Students swap international intelligence - Among the key lessons: How Styrofoam works

Confluence State Park ranger Jose Velazquez explains to a group of Ecuadorian students how beavers have chewed the bark off a downed tree in the Horan Nature Area. The students watched Canada geese and marmots and talked about salmon and local foliage before a forum with Eastmont High School students. (World photo/Kelly Gillin)

EAST WENATCHEE — Sixteen-year-old Jenyfer Morales had never seen Styrofoam before Monday.

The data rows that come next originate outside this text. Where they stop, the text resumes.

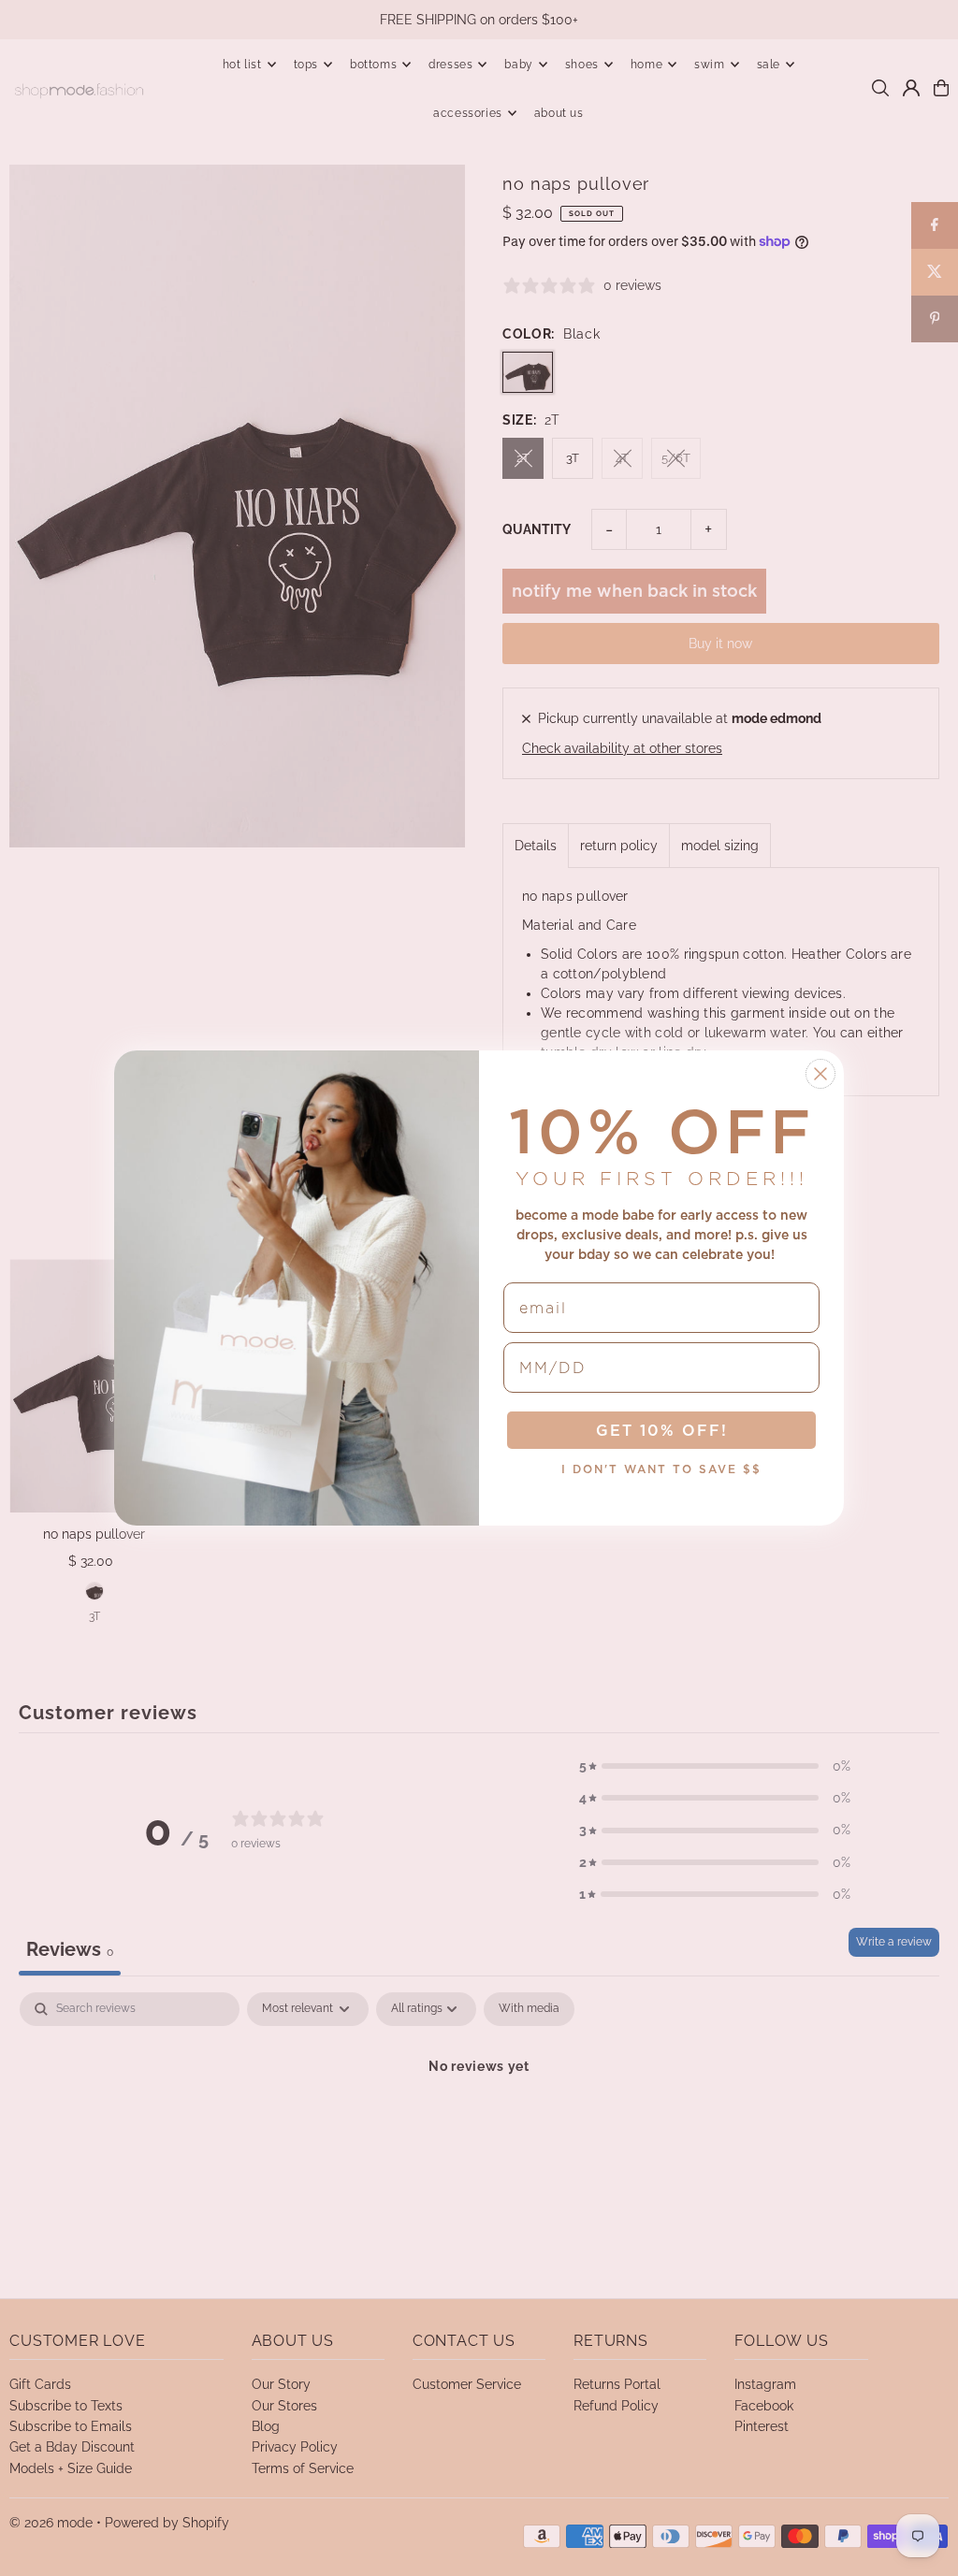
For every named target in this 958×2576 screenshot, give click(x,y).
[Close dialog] (820, 1074)
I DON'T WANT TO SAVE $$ (661, 1469)
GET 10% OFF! (662, 1430)
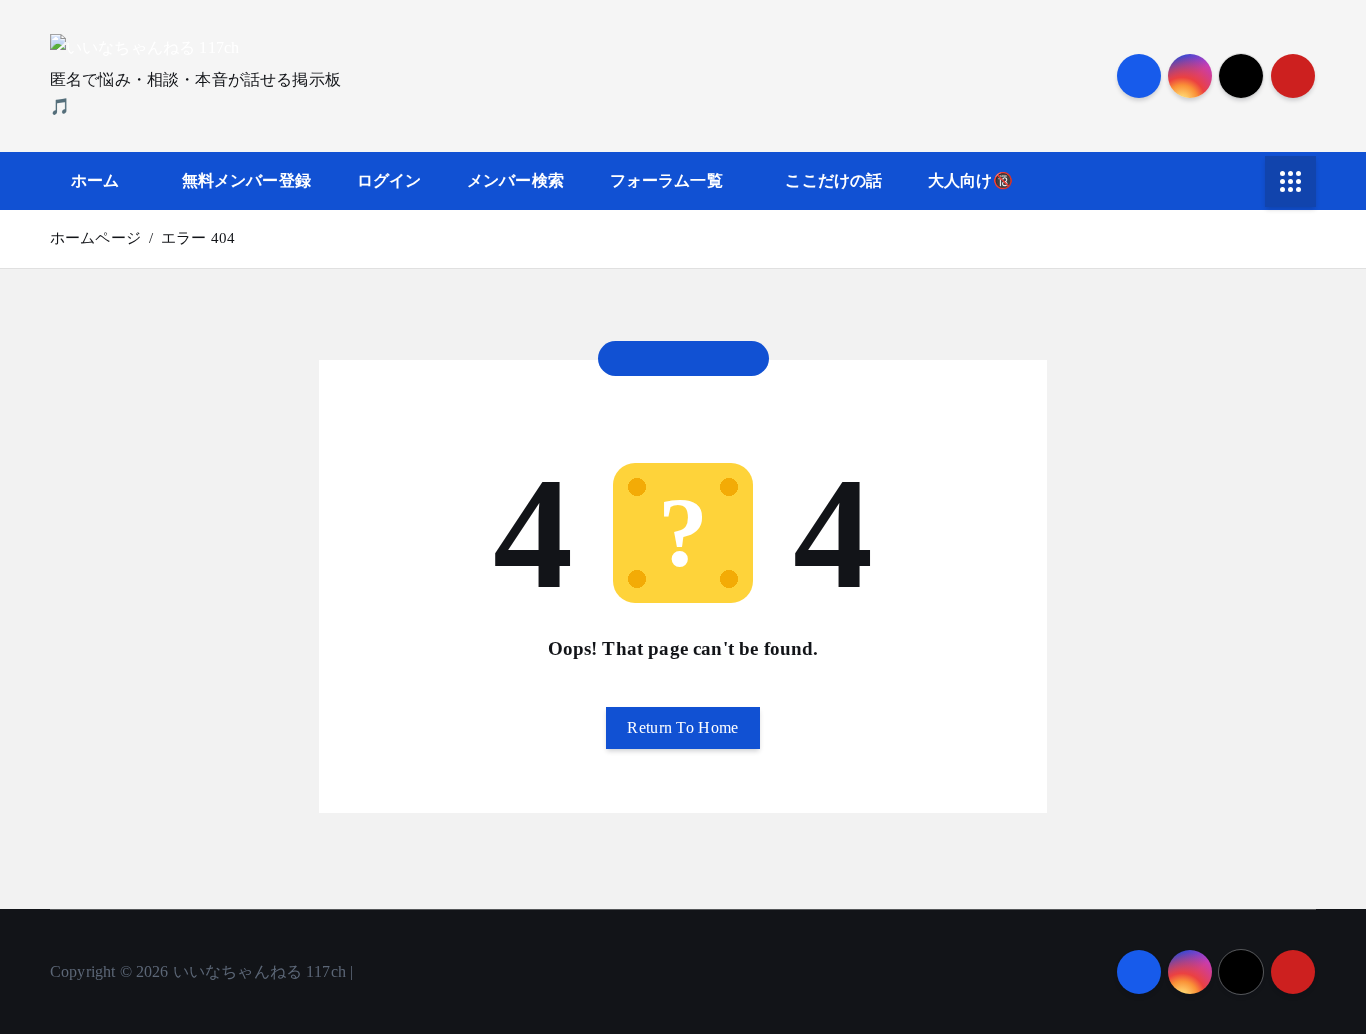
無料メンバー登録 (246, 180)
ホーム (95, 180)
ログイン (389, 180)
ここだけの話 (833, 180)
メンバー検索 (515, 180)
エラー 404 (198, 238)
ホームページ (95, 238)
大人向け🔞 (970, 180)
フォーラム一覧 (666, 180)
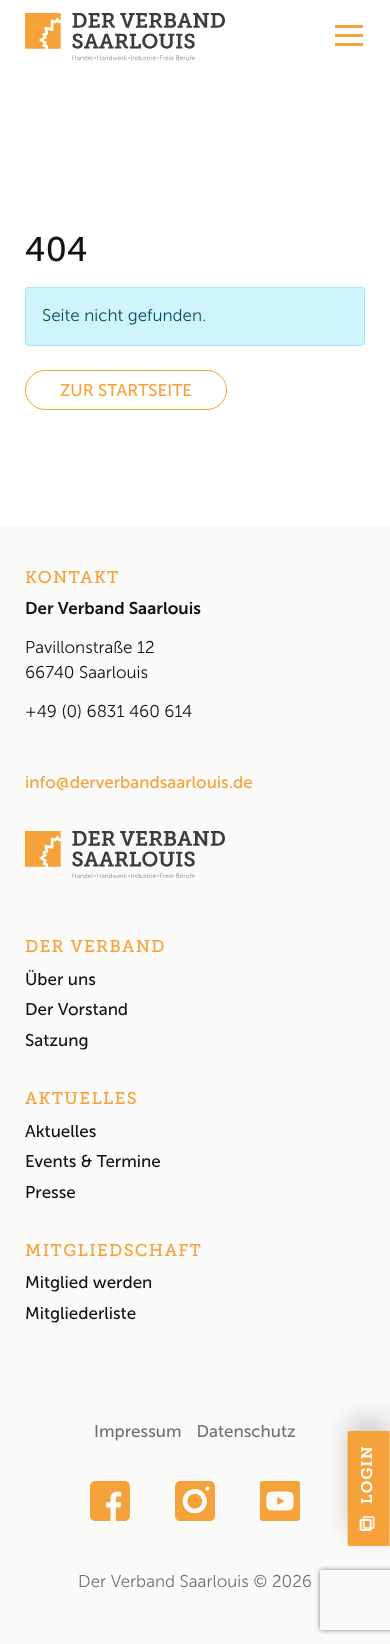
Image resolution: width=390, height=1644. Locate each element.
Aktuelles (60, 1132)
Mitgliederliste (80, 1314)
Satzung (57, 1041)
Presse (50, 1193)
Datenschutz (245, 1432)
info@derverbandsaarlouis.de (139, 783)
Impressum (137, 1432)
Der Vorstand (76, 1010)
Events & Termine (93, 1162)
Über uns (60, 980)
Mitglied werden (88, 1283)
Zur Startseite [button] (126, 391)
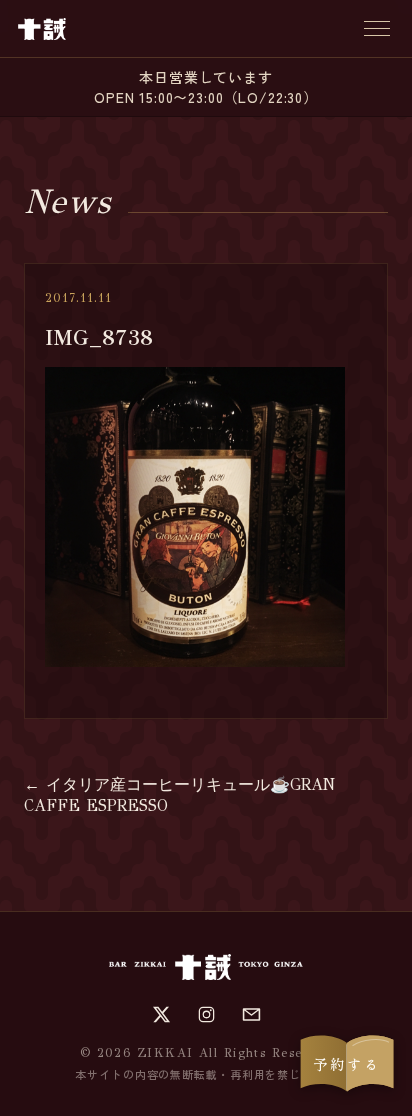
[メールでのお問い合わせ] (251, 1014)
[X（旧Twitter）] (161, 1014)
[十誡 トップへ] (42, 29)
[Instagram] (206, 1014)
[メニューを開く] (377, 28)
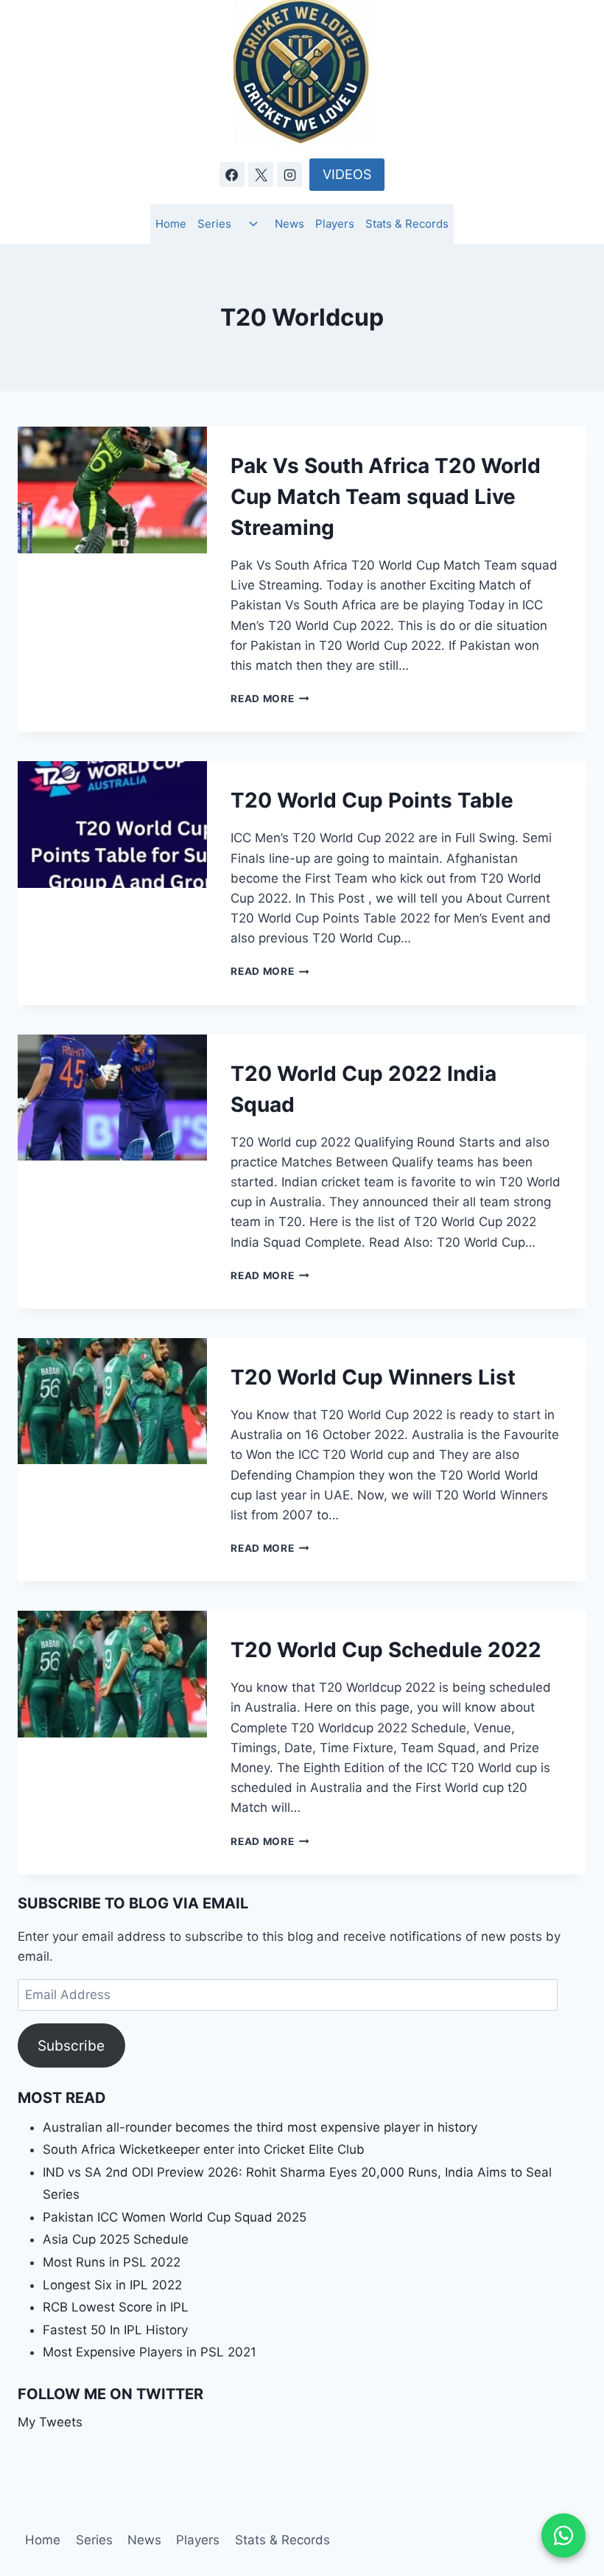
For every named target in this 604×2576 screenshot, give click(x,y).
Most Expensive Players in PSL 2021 (149, 2352)
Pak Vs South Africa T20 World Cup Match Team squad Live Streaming (386, 496)
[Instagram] (289, 174)
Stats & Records (407, 224)
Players (334, 224)
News (289, 224)
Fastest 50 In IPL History (115, 2330)
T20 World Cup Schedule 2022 (386, 1649)
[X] (260, 174)
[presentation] (112, 490)
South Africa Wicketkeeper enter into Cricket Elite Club (204, 2149)
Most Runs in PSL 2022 (111, 2262)
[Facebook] (232, 174)
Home (170, 224)
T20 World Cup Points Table (372, 800)
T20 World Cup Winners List (373, 1377)
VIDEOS (347, 174)
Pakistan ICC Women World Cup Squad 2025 (174, 2217)
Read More (270, 698)
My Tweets (50, 2422)
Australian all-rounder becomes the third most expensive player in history (260, 2127)
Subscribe (71, 2045)
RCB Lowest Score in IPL (116, 2307)
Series (214, 224)
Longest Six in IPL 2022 (112, 2285)
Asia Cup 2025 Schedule (116, 2239)
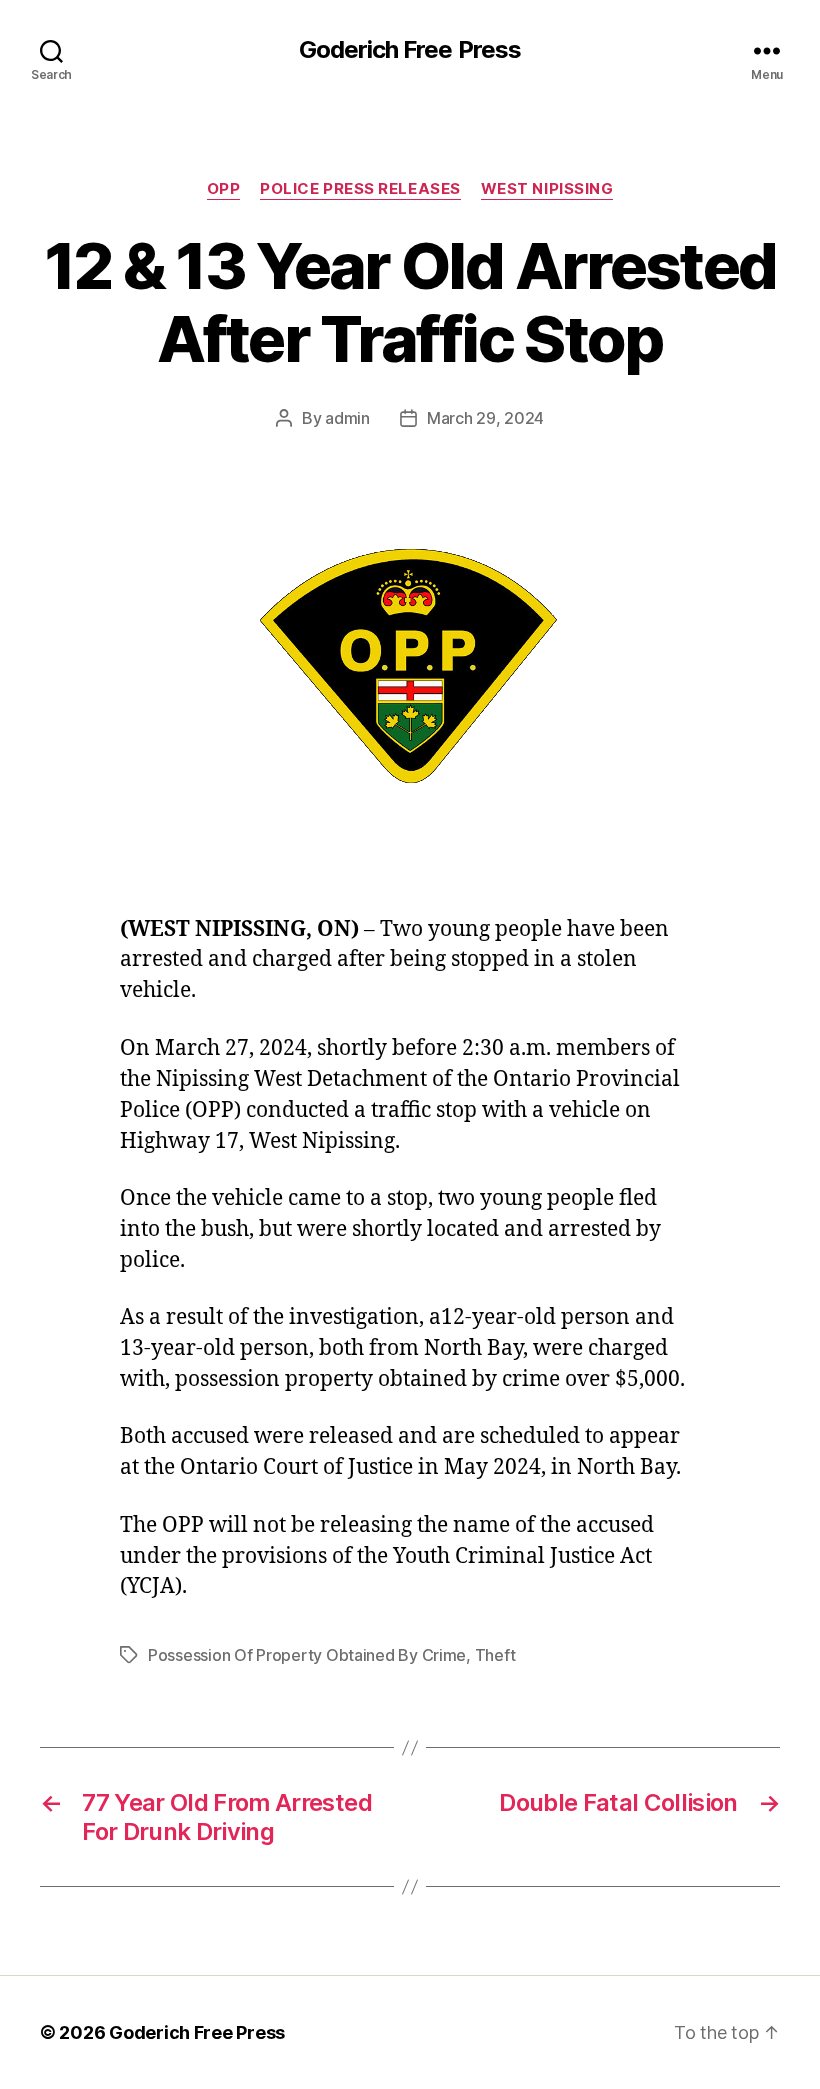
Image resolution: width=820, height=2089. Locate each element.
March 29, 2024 (485, 418)
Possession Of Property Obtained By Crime (307, 1655)
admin (347, 418)
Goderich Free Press (409, 50)
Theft (495, 1655)
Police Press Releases (360, 189)
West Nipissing (547, 189)
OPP (224, 189)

She looked it up and down, poked it with a pencil and passed it around to her fellow Ecuadorian natives.

The Eastmont students sitting across from them had just finished explaining how the school district plans to replace their Styrofoam lunch trays with a recyclable product next year.

"What's Styrofoam?" the South American students asked.

Consumerism and waste is just beginning to reach parts of Ecuador, 18-year-old Santiago Haro explained through an interpreter.

Haro and the other 10 student activists have been working within their communities to build healthy economies while protecting the environment and their culture.

On the other side of the forum, Eastmont students are working on a few sustainability projects of their own.

A grant-funded program called 4-H Eco-Stewardship is leading students — and not just from Eastmont — on several hands-on adventures this year. Depending on the high school, students are working to find bio-controls for noxious weeds, monitoring wildlife and studying alternative energy.